The findings regarding distinct energy coupling mechanisms between CorA proteins from T. maritima and M. jannaschii versus ZntB from E. coli exemplify the valuable insights gained from cross-phyla comparisons, revealing how similar protein scaffolds have evolved different transport mechanisms .

How have CorA proteins evolved in response to different environmental pressures?

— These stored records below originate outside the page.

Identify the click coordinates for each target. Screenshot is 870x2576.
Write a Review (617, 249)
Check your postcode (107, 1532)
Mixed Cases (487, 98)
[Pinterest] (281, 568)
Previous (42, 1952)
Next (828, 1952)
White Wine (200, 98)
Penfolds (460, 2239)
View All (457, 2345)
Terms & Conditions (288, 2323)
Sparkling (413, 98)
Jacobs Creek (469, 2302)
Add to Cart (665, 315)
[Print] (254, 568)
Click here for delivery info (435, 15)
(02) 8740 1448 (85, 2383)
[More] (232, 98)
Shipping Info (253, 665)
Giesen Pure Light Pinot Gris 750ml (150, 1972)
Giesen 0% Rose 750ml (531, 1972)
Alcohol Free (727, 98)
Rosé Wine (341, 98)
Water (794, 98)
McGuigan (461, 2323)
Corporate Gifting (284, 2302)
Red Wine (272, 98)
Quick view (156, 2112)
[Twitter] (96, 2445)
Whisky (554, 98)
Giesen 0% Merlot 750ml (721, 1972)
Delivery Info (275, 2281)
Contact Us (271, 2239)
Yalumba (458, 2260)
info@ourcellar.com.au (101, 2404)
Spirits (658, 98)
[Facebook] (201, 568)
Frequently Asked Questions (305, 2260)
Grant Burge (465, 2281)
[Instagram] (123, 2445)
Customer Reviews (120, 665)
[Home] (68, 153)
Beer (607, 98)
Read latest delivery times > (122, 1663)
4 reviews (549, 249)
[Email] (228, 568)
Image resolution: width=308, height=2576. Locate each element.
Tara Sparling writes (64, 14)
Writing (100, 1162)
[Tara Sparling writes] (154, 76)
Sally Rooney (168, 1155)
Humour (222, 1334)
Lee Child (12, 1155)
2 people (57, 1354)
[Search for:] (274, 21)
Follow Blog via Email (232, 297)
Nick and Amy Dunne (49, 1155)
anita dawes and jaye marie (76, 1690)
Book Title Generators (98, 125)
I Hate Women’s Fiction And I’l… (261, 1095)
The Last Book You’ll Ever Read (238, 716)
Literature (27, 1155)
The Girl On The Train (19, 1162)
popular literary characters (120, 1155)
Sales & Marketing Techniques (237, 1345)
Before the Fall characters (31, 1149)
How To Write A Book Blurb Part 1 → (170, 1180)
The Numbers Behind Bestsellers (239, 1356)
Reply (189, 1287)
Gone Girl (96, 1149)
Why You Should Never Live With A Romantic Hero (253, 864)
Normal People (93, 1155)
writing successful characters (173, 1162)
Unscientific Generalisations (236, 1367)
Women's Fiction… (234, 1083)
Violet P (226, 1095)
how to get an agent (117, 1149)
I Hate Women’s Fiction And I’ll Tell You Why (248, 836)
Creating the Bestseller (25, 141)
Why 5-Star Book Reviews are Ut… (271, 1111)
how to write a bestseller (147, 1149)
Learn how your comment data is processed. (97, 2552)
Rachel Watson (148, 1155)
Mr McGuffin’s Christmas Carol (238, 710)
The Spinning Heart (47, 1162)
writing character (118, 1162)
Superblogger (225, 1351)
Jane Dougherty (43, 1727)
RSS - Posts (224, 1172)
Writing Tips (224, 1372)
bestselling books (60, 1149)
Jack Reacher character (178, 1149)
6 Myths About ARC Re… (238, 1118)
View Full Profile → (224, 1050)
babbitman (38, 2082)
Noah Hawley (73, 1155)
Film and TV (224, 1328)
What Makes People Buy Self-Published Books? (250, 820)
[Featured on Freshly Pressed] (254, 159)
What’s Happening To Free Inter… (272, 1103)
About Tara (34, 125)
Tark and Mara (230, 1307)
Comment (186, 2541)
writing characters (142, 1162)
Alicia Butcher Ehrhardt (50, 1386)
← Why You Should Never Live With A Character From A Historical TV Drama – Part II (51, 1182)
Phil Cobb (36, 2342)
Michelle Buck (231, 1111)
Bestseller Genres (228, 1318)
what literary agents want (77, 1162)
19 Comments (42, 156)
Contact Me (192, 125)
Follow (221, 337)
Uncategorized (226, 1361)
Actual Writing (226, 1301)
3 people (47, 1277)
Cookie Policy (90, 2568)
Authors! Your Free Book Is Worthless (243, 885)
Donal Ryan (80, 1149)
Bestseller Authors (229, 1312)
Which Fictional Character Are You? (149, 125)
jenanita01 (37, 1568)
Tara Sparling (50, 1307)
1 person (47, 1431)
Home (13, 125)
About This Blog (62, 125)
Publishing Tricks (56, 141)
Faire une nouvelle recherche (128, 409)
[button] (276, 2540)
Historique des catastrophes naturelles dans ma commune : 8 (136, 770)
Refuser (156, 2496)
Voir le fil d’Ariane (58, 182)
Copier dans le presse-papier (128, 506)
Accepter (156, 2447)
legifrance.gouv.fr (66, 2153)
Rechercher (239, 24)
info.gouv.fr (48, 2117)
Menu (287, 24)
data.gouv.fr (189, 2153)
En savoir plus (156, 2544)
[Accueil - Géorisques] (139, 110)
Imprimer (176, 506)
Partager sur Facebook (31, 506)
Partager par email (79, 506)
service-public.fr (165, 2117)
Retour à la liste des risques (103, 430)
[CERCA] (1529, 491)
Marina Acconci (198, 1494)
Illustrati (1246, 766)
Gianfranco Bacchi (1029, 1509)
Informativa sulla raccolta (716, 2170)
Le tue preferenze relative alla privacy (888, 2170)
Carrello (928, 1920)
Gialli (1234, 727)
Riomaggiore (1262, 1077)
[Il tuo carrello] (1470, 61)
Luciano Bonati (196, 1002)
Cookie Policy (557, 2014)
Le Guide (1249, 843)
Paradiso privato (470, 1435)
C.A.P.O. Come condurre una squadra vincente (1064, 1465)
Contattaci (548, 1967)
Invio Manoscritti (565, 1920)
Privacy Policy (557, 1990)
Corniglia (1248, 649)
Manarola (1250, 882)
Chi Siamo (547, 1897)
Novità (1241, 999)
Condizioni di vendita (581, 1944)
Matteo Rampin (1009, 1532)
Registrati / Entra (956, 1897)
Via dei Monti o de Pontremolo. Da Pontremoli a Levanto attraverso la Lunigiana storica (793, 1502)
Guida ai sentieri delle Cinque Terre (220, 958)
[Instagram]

The evolution of CorA proteins in response to environmental pressures represents a fascinating case study in adaptive molecular evolution:

• Adaptation to magnesium availability:

  • Bacteria from magnesium-limited environments show adaptations in CorA affinity and regulation

  • Species experiencing fluctuating magnesium levels demonstrate more sophisticated regulatory mechanisms

  • Correlation between environmental magnesium concentration and CorA expression systems

• Host-pathogen co-evolution:

  • Pathogenic bacteria like S. boydii face host-imposed magnesium restriction as an antimicrobial strategy

  • CorA adaptations may have evolved to overcome host sequestration of essential ions

  • Potential specialization for function within specific host niches or cell types

• Adaptation to physiological requirements:

  • Species with high magnesium demands (due to metabolic specializations) show corresponding CorA adaptations

  • Growth rate correlations with CorA transport efficiency

  • Environmental bacteria vs. host-associated bacteria may show different optimization patterns

• Research approaches:

  • Comparative genomics across bacteria from diverse environments

  • Experimental evolution under controlled magnesium limitation

  • Reconstruction of ancestral CorA sequences

  • Ecological correlation studies linking CorA variants to environmental parameters

• Case study: CorA vs. ZntB evolution:

  • Despite structural similarities, CorA and ZntB have evolved different energy coupling mechanisms

  • CorA proteins are stimulated by membrane potential, while ZntB is stimulated by proton gradients

  • This divergence represents adaptation to different cellular needs within a conserved protein scaffold

This evolutionary perspective provides valuable context for understanding S. boydii CorA function and may inform targeted approaches for antimicrobial development that exploit unique aspects of this essential transport system.